▶ **Text shown**
Ask The Doctors: April 2018
Q: How can I strengthen my core muscles? Any machines at the gym I should use?
A: You are right to want to strengthen your core muslces (the muscles in the abdomen, back, hips and pelvis). These muscles stabilize the body, helping maintain good posture. They keep you balanced and provide a brace for movement. When you stand up, turn, twist, reach or participate in any physical activity, the action begins in your core. Weak core muscles can lead to pain and problems with mobility.
To strengthen your core, Cleveland Clinic physical therapist Mary Morrison, PT, DScPT does not recommend sit-ups, which encourages rounding of the upper back and may not target the core muscles. She advises against using machines where you stand and bend forward against resistance. This also is unlikely to target core muscles. You don’t need machines at all.
To start, lie on your back with knees bent. Draw your navel toward your spine, contracting your stomach muscles. Hold for three seconds (continue to breath), keeping your back flat on the floor. Relax and repeat several times. Once this has become second nature, try these:
1. Sit in a chair and contract your stomach muscles (your low back may flatten against the chair). March up and down with our legs.
2. Lie on your stomach. Raise yourself up so you are resting on your elbows and forearms and knees. Your spine should be in a straight line and your head even with your upper trunk. Contract your stomach muscles and hold, then lower your body back to the floor. Hold for five seconds and repeat five times. Build up to holding for 30 seconds three times. Once this is easy, rest on your toes instead of your knees.
A physical therapist can recommend other specific exercises for you.
Q: I’ve had one cortisone shot in my arthritic knee. It’s hurting again. How many of these can I safely get?

▶ **What the exercise asks**
Pick up the Ask The Doctors column above right after its last sentence and keep writing it.

▶ **Information shown**
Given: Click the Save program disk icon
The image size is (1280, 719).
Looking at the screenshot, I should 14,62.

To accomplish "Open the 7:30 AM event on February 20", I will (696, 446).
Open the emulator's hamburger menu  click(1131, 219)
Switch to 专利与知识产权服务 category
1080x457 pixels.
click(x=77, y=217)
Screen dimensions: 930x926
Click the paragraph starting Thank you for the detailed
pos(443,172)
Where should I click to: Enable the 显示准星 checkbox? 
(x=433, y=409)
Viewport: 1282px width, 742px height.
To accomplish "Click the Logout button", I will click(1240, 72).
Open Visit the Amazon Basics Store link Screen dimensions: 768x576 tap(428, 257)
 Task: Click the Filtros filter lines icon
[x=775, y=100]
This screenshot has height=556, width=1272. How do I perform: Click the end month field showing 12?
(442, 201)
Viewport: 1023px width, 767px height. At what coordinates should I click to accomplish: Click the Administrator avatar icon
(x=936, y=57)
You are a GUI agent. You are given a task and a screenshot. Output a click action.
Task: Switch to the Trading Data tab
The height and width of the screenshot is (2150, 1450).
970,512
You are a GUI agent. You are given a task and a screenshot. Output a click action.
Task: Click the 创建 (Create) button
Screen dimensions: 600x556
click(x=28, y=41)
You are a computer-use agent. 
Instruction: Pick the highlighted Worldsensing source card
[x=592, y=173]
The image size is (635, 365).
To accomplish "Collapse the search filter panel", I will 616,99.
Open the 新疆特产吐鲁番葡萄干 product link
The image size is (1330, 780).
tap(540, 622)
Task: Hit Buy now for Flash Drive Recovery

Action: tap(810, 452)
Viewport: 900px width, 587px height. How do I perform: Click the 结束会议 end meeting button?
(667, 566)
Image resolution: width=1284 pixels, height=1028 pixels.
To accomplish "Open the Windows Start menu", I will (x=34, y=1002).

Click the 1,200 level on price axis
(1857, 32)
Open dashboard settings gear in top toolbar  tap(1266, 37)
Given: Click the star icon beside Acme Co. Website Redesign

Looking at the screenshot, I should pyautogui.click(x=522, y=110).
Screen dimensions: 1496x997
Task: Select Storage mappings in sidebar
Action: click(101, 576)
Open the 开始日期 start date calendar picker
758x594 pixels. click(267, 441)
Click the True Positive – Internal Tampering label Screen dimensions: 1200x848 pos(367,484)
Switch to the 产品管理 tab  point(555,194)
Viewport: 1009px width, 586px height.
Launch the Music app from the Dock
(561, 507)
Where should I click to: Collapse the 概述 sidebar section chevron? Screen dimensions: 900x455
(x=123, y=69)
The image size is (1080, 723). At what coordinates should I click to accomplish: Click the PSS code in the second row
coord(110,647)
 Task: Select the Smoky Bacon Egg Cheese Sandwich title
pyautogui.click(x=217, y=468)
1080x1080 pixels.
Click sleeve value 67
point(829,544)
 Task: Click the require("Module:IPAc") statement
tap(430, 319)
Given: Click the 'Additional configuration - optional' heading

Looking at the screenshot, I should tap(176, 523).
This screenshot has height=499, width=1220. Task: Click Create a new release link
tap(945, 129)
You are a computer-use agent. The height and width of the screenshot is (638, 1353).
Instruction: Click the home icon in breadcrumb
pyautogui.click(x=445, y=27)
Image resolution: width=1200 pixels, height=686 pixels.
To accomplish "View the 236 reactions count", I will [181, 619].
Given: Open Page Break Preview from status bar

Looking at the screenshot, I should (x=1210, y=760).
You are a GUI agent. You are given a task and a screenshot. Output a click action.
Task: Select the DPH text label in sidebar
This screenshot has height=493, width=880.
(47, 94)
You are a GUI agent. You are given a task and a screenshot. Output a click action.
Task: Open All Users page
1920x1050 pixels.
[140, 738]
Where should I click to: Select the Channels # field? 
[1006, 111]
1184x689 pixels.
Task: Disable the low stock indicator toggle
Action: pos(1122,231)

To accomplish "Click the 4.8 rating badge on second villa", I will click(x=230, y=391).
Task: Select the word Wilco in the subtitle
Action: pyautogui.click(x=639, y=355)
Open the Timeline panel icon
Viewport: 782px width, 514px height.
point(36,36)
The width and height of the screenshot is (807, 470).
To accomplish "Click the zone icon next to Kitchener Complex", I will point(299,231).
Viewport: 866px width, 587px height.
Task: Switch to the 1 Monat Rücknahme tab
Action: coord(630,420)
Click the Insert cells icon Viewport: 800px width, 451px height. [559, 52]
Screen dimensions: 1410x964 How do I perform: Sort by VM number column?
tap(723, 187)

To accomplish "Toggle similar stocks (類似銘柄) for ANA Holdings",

▶ **Exercise answer**
A: Injections of cortisone (also called corticosteroids) have a role in treating knee osteoarthritis (as well as arthritis in other joints), but only as part of a multimodal management plan. First, make sure you have an established diagnosis of osteoarthritis and that you and your doctor have created an action plan about treatment. That plan is individualized for each person, and takes into account the causes of pain, how much symptoms are interfering with daily activities, and your goals.
A comprehensive treatment program might include weight loss, exercises, anti-inflammatory pain medications (if you do not have a history of stomach ulcers or kidney problems), a knee brace and a cane. A cortisone shot will be used in conjunction with, not instead of, these measures. Another type of injection therapy, viscosupplementation, may also be part of the treatment plan.
Cortisone suppresses the body’s inflammatory response. Injecting it directly into an arthritic joint reduces inflammation and can take away pain temporarily. Pain relief can last several months, but responses can vary. It’s generally considered safe to have three or four cortisone injections a year. At Cleveland Clinic, we use cortisone shots cautiously because when repeated too frequently they may increase the risk of infection and potentially damage joints. If after having two cortisone shots you don’t get relief for more than a month, revisit your action plan with your doctor and discuss possible next steps.
If you decide to have joint replacement surgery, wait at least three months after a cortisone shot to reduce the risk of infection.